Big Thinkers and Masters of the Detail
It occurred to me this afternoon while having a discussion about proposed changes designed to incentivise the private and third sector to design schemes to boost participation in the labour market (with reference to the different characteristics of the British and German welfare models) that there is a division amongst Labour (and probably political activists more generally) which is not often remarked on, between the Big Thinkers and Masters of the Detail.
Big Thinkers think Big Thoughts about Important Issues. The rise of socialism in South America, how society could be completely reordered, the need for a new progressive and internationalist coalition, radical reforms to the taxation system or the constitution, the failure of multiculturalism and other similar debates are fought over in newspapers and on the blogosphere. For Big Thinkers, politics is the clash of big ideas and great causes and the stakes are high. When occasionally a Big Thinker strays from foreign or constitutional policy and stumbles across social policy, they find a Big Idea to adopt, such as the cause of abolishing all benefits and replacing them with a universal basic income, and set about this idea with as much vigour as their other Big Ideas. Big Thinkers are found on the right and the left, and amongst leafleters and pamphleteers (though with a bias towards the pamphlet).
The Masters of the Detail have a different set of preoccupations. A complicated and technical tweak to a particular section of the welfare state or labour market, how a new planning policy guidance note could impact on residential intensification, or more or less any aspect of local government is what makes them tick. Whereas people who aren't that involved in politics can usually at least follow and contribute to the discussions of the Big Thinkers, many people with even quite a strong commitment to political activism have found their evenings ruined by sitting in on an exchange of local planning anecdotes followed by a heated discussion about some technical aspect of welfare reform. For the Masters of the Detail, politics is a matter of small but important improvements to existing policies and structures, based on a detailed understanding of the subject.

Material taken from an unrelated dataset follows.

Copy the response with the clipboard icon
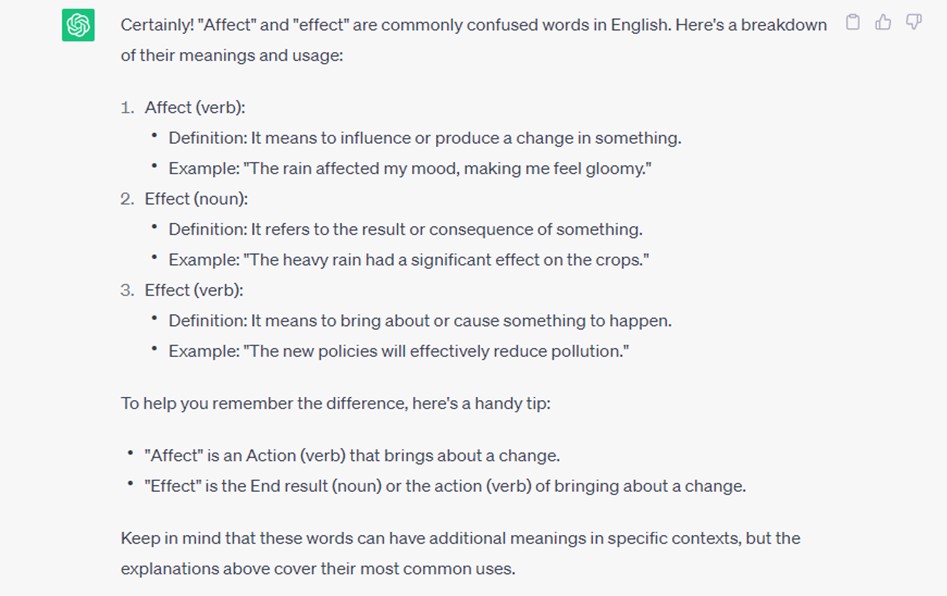 click(x=852, y=22)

There is much greater mutual incomprehension between these two groups than between, say, right and left or leafleter and pamphleter. The Big Thinker cannot understand the parochialism of the Master of the Detail or why they would rather talk about some insignificant detail of some existing policy rather than see the bigger picture, while the Masters of the Detail would rather people stopped making pronouncements about Venezuala when it was obviously not based on any first hand knowledge.
There is no quicker way to turn a Big Thinker into a Master of the Detail than to persuade them to stand as a local councillor - the bright ideas for changing the world quickly disappear and get focused into 'my housing casework'. This is generally good news for their ward, and bad news for social acquaintances.
The best example that I've seen of the clash of cultures that can happen when the two groups come together was in a debate on multiculturalism. We were discussing a very lengthy and ideological motion condemning the 'political strategy of multiculturalism'. Exasperated by this distraction from actually relevant council business, one councillor got up and said to the proposer of the motion, "If we don't have multiculturalism, the only alternative is monoculturalism. Who is going to decide what this one culture that we all have to follow is. You?"